It doesn’t take much to say “thank you”. It’s only two words, yet they are so rarely used these days it… ohh hang on, I’m beginning to sound like Lynn Truss. Suffice to say that we are all quick to complain, myself included, and today I want to buck that trend.
I would like to say thank you and well done to First ScotRail.
Train companies get a lot of bad press, deservedly so on many occasion, but you don’t read about them when they are efficient, clean and run on time. When they have improved communications to the point that I get a text message sent to my phone if a morning train is delayed, and an email sent to my work address if the evening train is delayed.
Yes the trains can still get cramped but they are more running these days and unlike the masses of idiots who cram onto the 5.12pm train home, I wait until the 5.19pm train, stroll on and pick a seat. The inspectors are more frequent, and if there are any problems the driver will tells us if he knows what it is, and how long we will be delayed for, AND he tells us if he doesn’t know. That last bit is important.
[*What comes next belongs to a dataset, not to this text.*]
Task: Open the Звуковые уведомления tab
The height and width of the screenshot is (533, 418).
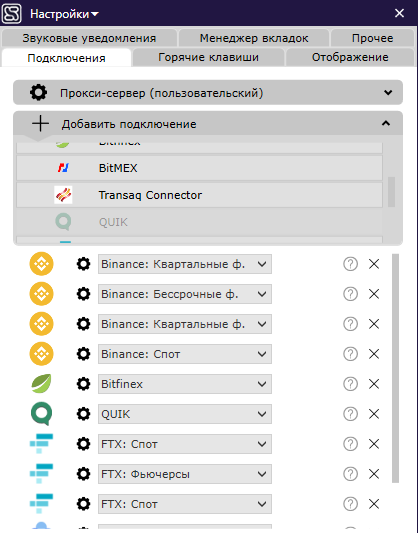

The biggest problem I’ve always had with public transport is the lack of communication. I’m fairly realistic, I know that not every train can be empty, nor that every train will be the newest model with the nice armrests and tables, that’s ok. What I really couldn’t stand was the not knowing. The train is late. Why? The train has stopped between stations. Why? How long will we be sitting here? All questions which you can pre-empt and First ScotRail seem to have gotten that message.
So, well done. As we leave the winter months behind, I can happily say that I can count, on the fingers of one hand, the number of times a train was delayed or cancelled —Last year the number was much higher, a good three or four hands worth if not more— and even then I always knew why it had happened, usually before I arrived at the station, and how long it was going to take to fix. Bravo.